I motori degli aeromobili con il loro funzionamento producono emissioni gassose: monossido di carbonio (CO), anidride carbonica (CO2), ossidi di azoto (NOx), ossidi di zolfo (SOx), idrocarburi incombusti (HC), vapore acqueo e altri fumi derivanti dalla combustione.

Tali emissioni possono avere effetti negativi sia a livello globale sul clima che, a livello locale, sulla qualità dell’aria con particolare riguardo alle aree limitrofe agli aeroporti.

 

Le emissioni di CO2 e i cambiamenti climatici

L’impatto ambientale prodotto dall’aviazione, ad alta quota, è principalmente quello legato alla produzione di anidride carbonica (biossido di carbonio – CO2).

L’anidride carbonica fa parte dei cosiddetti gas serra (GHG greenhouse gases) che sono normalmente presenti nell’atmosfera terrestre e che contribuiscono al cosiddetto “effetto serra”, un fenomeno naturale che gioca un ruolo centrale negli equilibri di regolazione della temperatura sulla superficie terrestre.

Nello specifico, quando i raggi solari raggiungono la Terra, circa il 22% della potenza incidente viene riflessa nello spazio dalle nuvole, dai gas e dagli aerosol presenti nell’atmosfera, mentre circa il 9% dai ghiacciai, dalle superfici innevate e dai deserti. La restante quota viene assorbita dall’atmosfera (ca. 20%) e dalla superficie terrestre (ca.49%), che per equilibrare il bilancio energetico, riemette energia sotto forma di raggi infrarossi.

Non tutta la radiazione riflessa riesce però ad attraversare l’atmosfera perché una parte viene assorbita dai gas ad effetto serra che, a loro volta, riemettono radiazioni infrarosse in tutte le direzioni e dunque anche verso la superficie terrestre, riscaldandola ulteriormente ed innescando la ripetizione del processo.
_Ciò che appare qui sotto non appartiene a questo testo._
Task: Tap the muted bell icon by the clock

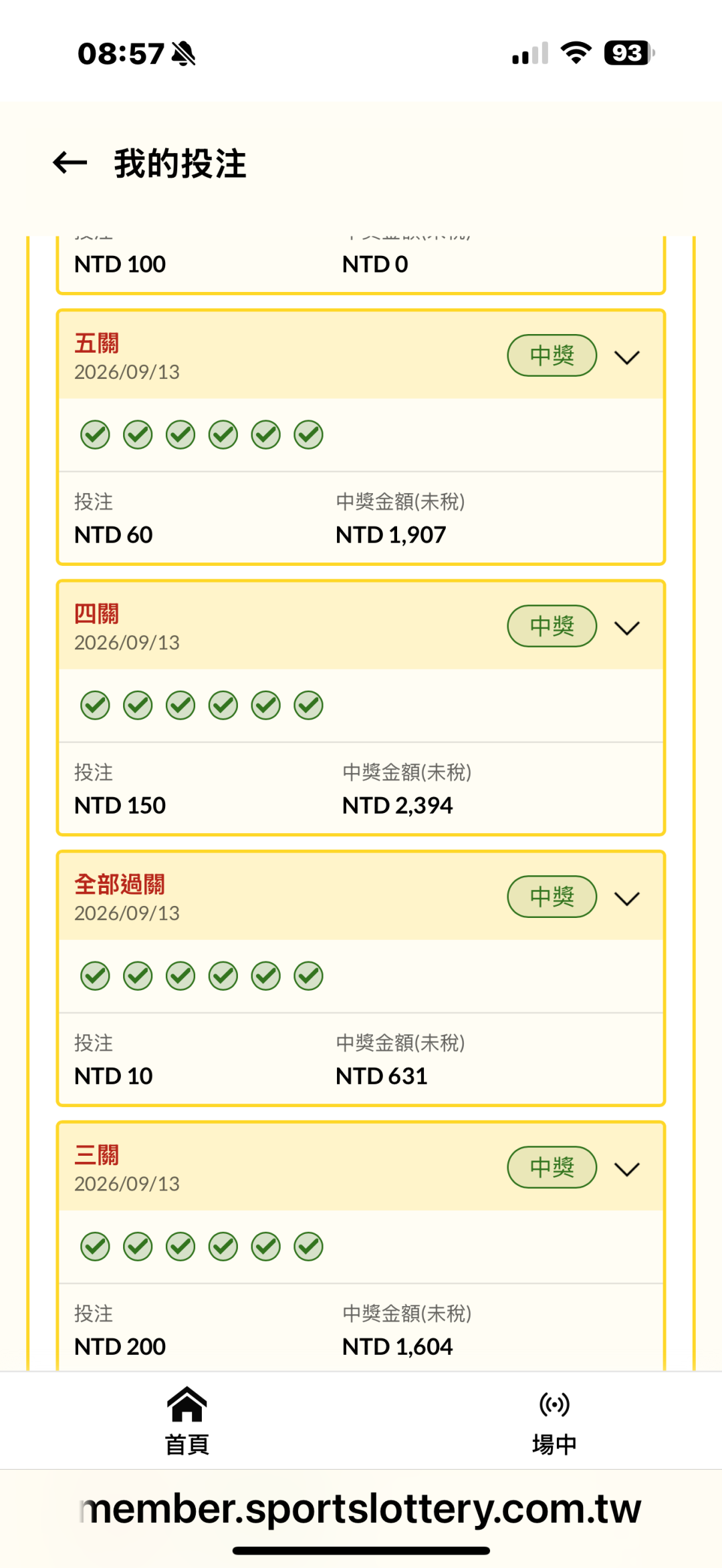Action: click(183, 53)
In sintesi, l’effetto serra consente al pianeta di intrappolare parte dell’energia termica proveniente dal sole determinando una temperatura media di circa 15°C; è stato calcolato che, in assenza di gas ad effetto serra, sulla terra si registrerebbe una temperatura media di -18°C, che renderebbe impossibile abitare il pianeta.

Tale equilibrio risente della quantità di gas ad effetto serra presente nell’atmosfera terrestre, pertanto un aumento della loro concentrazione produce una maggiore capacità di trattenere il calore riemesso dalla superficie terrestre e dunque un innalzamento della temperatura.

In questa ottica occorre considerare che all’effetto serra naturale si va ad aggiungere un effetto serra di origine antropica, ovvero determinato dalle attività umane (principalmente per l’uso di combustibili fossili, ed anche a causa della deforestazione e delle colture agricole intensive).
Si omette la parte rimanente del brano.